Before beginning his poetry reading, Curtis Bauer expressed gratitude to colleague Matthew O'Donnell with the promise, "I'll help you put up that barn that you've been talking about."

O'Donnell describes Bauer as an "Iowa farm boy" who has translated his "work ethic into highly crafted poems" that can't help but show his roots.

O'Donnell, the Associate Editor of Bowdoin Magazine, met Bauer through his work as editor of From the Fishouse, a self-described "audio archive of emerging poets."

The journal grew from O'Donnell's personal desire to hear more of his contemporaries read their poems. The site was formed in 2004 and launched from the Bowdoin campus in May 2005.

From the Fishouse sends recording devices to poets in the early stages of their career, requesting that they answer questions about their creative process and record themselves reading their poetry.

In an effort to become more international, From the Fishouse acquired over 50 hours of Spanish poets.

Bauer played a role in attaining these archives by tapping into the poets' community.

He explained how contact with one poet would immediately lead to contact with five more poets, creating a network of young talent.

International connections are imperative to O'Donnell, who hopes to redefine poetry recording as more than a retrospective archive.

In this way society will begin to enjoy poets "reading early in their careers" as part of a present rather than a past study of the poet's work.

From the Fishouse owes its name to a peculiar discovery. During his time as Henry Leland Chapman Professor of English at Bowdoin, Larry Hall did his writing in a converted codfish drying shack on Orr's Island.

O'Donnell explained that after Hall's death in 1993 the "fishouse" remained "like a time capsule," exactly as it had been as Hall's studio.

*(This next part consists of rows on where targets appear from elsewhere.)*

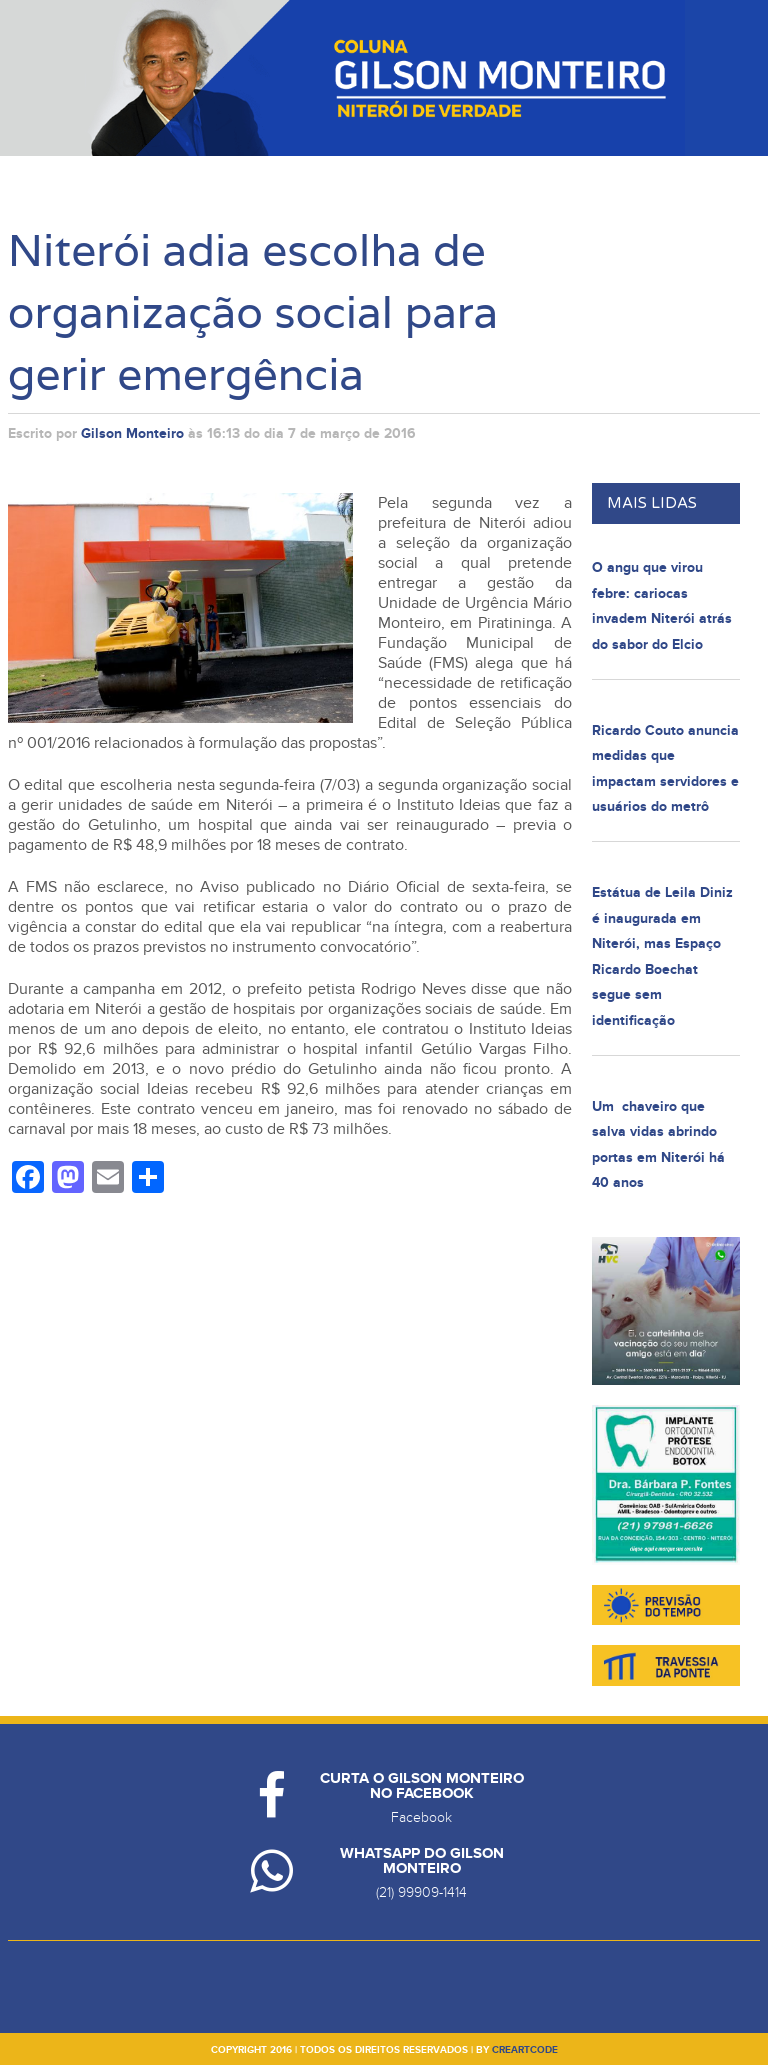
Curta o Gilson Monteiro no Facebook (422, 1786)
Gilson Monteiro (132, 433)
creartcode (525, 2050)
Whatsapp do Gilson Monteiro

The fishouse now resides in O'Donnell's backyard, as a space of inspiration.

Bauer was one of the first poets published in Fishouse and made the most of his overdue visit to Bowdoin last night.

In addition to reading at the Schwartz Outdoor Leadership Center, Bauer offered a workshop titled "Walking the path: the daily walk as a writing ritual."

Bauer's visit comes in the wake of From the Fishouse's first print anthology, published in the spring of 2009.The anthology celebrates poems that "Sing, Rhyme, Resound, Syncopate, Alliterate, and Just Plain Sound Great."

Bauer derives his strength as a poet from the audio quality of his poems.

"He started out as a fiction writer and he kept paring down his fiction [until he] realized he was actually a poet," O'Donnell said. He added that there are no "accidents" in Bauer's poetry, and that the poems are captivating "as they are passing through your brain and over your lips."

Assisstant Curator of the Artic Museum Anne Witty, a participant in the workshop held by Bauer, recounted that Bauer turned the walk to the workshop building into an opportunity for poetic observation.

According to Witty, Bauer highlighted such observation as a way to "achieve depth and time in writing," to encounter the "subsurface" and create a narrative that is "multidimensional."

Witty added that the workshop ultimately imparted that "transformation is essential to life or we will solidify into nothingness."

Helen Joyce, a senior at Oberlin College attended Bauer's reading. Joyce said that the tangible quality of Bauer's work, and his focus on translation, "exposes you to the wealth of language, the weight of words [allowing you to] sink into the meaning that words carry."

Bauer describes himself as a thief and a voyeur among other things. A dedicated walker who "works out" his poems to "the cadence [of his] gait."

"We forget how to look, forget how to see, we need to wake up," he asserted. "Every day I decide to be a poet; it is a daily practice; it's a struggle."

The rewards of this struggle are great and have taken Bauer far from his boyhood occupation of fence mending. Despite naming his collection "Fenceline" Bauer admitted that he "actually hates fences...poetry knocks down fences...there is no greater pleasure than knocking down a wall."

"The poet's law is to tell the truth," he added, stressing that this exposure is universal. As a believer that a poem "written for someone" can be "written for anyone." Bauer often composes a poem that he doesn't "know what it is about until it is done," and writes letters discovering to whom he was writing to "halfway through."

"I don't write out of inspiration but out of daily practice...When I sit down intending to arrive at some [specific] place it is usually a failure," he said.

Despite his aversion to building fences, Bauer is not one to evade hard work.

He said that if you "forget how to work," you, in turn, "forget the meaning of certain things."

Bauer expects this same hardiness from his poems as they undergo the inevitable transformation of the creative process.

"Throw out what does not endure," he said. "It's there but I don't go back to it; I've got a bunch of notebooks that I don't open."